SOURCE INFORMATION Block Start
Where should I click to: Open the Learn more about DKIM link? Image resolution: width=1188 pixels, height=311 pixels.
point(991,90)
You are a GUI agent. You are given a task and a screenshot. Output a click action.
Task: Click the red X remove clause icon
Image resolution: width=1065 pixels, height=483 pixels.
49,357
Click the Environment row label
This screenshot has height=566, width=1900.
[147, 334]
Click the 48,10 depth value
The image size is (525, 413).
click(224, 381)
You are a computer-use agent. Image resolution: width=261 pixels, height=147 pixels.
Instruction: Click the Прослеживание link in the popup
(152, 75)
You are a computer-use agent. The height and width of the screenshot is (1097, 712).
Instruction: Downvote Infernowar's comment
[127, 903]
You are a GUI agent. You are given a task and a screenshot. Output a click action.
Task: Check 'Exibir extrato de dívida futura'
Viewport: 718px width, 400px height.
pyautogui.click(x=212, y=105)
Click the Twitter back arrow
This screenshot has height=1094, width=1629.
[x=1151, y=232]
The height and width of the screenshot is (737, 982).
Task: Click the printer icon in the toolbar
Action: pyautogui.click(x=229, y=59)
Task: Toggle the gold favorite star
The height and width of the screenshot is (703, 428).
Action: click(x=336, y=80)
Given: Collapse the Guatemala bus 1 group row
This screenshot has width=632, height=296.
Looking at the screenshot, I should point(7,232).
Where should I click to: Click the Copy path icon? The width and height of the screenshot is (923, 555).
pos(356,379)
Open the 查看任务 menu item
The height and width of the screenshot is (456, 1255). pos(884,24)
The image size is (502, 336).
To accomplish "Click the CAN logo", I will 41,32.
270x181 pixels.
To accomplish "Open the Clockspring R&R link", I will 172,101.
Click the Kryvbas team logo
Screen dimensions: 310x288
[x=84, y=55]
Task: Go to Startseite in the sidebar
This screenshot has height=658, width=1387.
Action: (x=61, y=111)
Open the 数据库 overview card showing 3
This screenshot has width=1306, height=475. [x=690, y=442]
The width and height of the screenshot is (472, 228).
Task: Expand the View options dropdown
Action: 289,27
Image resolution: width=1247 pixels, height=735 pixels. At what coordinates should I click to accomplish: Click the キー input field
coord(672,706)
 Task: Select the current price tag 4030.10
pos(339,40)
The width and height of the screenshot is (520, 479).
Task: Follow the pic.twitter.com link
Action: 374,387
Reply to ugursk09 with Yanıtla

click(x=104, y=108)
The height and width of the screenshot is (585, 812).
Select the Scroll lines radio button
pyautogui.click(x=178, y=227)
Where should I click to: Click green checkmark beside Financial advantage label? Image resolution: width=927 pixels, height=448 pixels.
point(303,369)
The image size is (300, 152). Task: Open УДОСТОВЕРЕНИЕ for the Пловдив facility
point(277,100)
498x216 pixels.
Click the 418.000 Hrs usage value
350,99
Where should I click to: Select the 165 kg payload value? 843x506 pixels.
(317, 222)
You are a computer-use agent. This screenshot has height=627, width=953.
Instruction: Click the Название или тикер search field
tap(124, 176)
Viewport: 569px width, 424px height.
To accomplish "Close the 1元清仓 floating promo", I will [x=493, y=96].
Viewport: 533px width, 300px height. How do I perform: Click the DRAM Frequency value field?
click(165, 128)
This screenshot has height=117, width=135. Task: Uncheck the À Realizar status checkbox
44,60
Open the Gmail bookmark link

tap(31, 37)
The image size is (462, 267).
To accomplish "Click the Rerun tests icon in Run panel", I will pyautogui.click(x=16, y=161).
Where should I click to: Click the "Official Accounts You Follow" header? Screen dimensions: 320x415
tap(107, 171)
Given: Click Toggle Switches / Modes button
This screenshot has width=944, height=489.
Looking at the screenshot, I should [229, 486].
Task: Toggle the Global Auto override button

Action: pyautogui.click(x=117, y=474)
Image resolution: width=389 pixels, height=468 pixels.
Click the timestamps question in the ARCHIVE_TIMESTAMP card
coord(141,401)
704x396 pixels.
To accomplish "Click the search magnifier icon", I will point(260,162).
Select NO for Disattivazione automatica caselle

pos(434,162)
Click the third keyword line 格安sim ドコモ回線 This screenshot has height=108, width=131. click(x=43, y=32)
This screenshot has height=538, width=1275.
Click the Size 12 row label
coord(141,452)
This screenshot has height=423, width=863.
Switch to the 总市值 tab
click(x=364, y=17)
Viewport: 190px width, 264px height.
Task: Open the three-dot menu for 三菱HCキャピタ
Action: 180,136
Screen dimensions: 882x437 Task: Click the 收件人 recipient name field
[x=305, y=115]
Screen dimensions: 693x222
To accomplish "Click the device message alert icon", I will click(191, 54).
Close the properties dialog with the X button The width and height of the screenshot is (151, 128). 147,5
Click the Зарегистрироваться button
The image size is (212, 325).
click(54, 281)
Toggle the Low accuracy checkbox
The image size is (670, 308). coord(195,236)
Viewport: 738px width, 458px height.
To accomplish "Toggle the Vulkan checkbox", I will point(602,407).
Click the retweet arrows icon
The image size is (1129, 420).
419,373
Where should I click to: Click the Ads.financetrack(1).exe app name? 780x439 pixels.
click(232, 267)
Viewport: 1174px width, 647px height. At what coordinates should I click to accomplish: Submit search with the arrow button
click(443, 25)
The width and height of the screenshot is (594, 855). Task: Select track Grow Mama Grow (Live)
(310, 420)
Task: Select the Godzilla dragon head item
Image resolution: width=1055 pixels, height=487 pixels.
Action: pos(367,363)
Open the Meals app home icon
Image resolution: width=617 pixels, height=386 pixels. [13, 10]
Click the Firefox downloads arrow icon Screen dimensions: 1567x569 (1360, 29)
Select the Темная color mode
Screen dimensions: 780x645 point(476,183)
SOURCE INFORMATION Block End
▶ WHAT YOU ARE ASKED TO DO
Filter the records above, keeping each line that contains the word "will".

▶ ANSWER TO THIS TASK
To accomplish "Click the CAN logo", I will 41,32.
To accomplish "Open the Clockspring R&R link", I will 172,101.
To accomplish "Close the 1元清仓 floating promo", I will [x=493, y=96].
To accomplish "Click the Rerun tests icon in Run panel", I will pyautogui.click(x=16, y=161).
To accomplish "Click the search magnifier icon", I will point(260,162).
To accomplish "Click the device message alert icon", I will click(191, 54).
To accomplish "Toggle the Vulkan checkbox", I will point(602,407).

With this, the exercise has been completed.